OK, I understand better now as well. I was really wondering why you wanted to avoid the self-healing. Its the main reason for using ceph :)

Best regards,
=================
Frank Schilder
AIT Risø Campus
Bygning 109, rum S14

________________________________________
From: Tony Liu <tonyliu0592@xxxxxxxxxxx>
Sent: 04 February 2021 02:41:57
To: Frank Schilder; ceph-users@xxxxxxx
Subject: RE: replace OSD without PG remapping

Thank you Frank, "degradation is exactly what needs to be
avoided/fixed at all cost", clear and loud, point is taken!
I didn't actually quite get it last time. I used to think
degradation would be OK, but now, I agree with you, that is
not OK at all for production storage.
Appreciate your patience!

Tony
> -----Original Message-----
> From: Frank Schilder <frans@xxxxxx>
> Sent: Tuesday, February 2, 2021 11:47 PM
> To: Tony Liu <tonyliu0592@xxxxxxxxxxx>; ceph-users@xxxxxxx
> Subject: Re: replace OSD without PG remapping
>
> You asked about exactly this before:
> https://lists.ceph.io/hyperkitty/list/ceph-
> users@xxxxxxx/thread/IGYCYJTAMBDDOD2AQUCJQ6VSUWIO4ELW/#ZJU3555Z5WQTJDPCT
> MPZ6LOFTIUKKQUS
>
> It is not possible to avoid remapping, because if the PGs are not
> remapped you would have degraded redundancy. In any storage system, this
> degradation is exactly what needs to be avoided/fixed at all cost.
>
> I don't see an issue with health status messages issued by self-healing.
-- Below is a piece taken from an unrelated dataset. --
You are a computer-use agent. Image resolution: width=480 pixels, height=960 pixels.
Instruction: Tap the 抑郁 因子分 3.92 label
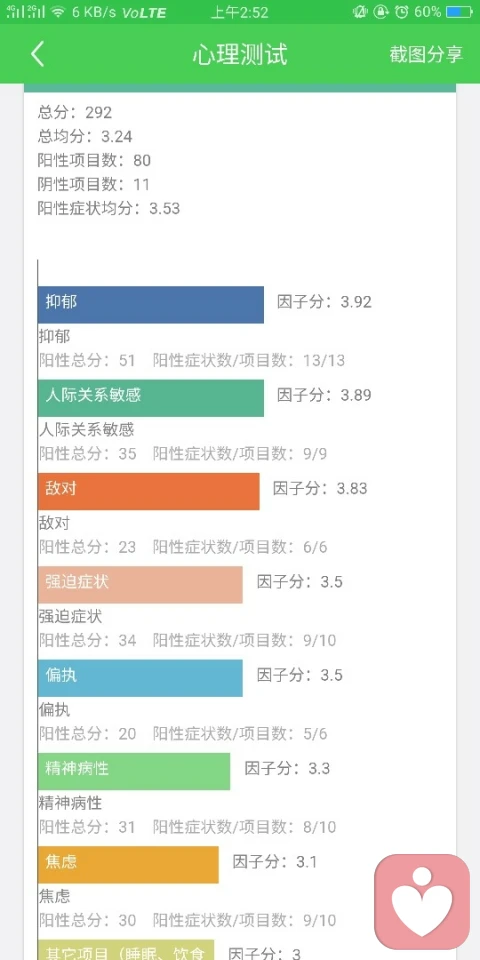pos(324,302)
> That's the whole point of ceph, just let it do its job and don't get
> freaked out by health_warn.
>
> You can, however try to keep the window of rebalancing short and this is
> exactly what was discussed in the thread above already. As is pointed
> out there as well, even this is close to pointless. Just deploy a few
> more disks than you need, let the broken ones go and be happy that ceph
> is taking care of the rest and even tells you about its progress.
>
> Best regards,
> =================
> Frank Schilder
> AIT Risø Campus
> Bygning 109, rum S14
>
> ________________________________________
> From: Tony Liu <tonyliu0592@xxxxxxxxxxx>
> Sent: 03 February 2021 03:10:26
> To: ceph-users@xxxxxxx
> Subject:  replace OSD without PG remapping
>
> Hi,
>
> There are multiple different procedures to replace an OSD.
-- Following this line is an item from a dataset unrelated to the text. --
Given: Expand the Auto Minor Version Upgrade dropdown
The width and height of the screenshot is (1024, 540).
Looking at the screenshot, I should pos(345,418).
> What I want is to replace an OSD without PG remapping.
>
> #1
> I tried "orch osd rm --replace", which sets OSD reweight 0 and status
> "destroyed". "orch osd rm status" shows "draining".
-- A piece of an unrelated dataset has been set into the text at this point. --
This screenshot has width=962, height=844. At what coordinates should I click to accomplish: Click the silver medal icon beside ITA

> All PGs on this OSD are remapped. Checked "pg dump", can't find this OSD
> any more.
>
> 1) Given [1], setting weight 0 seems better than setting reweight 0.
> Is that right? If yes, should we change the behavior of "orch osd rm --
> replace"?
>
> 2) "ceph status" doesn't show anything about OSD draining.
> Is there any way to see the progress of draining?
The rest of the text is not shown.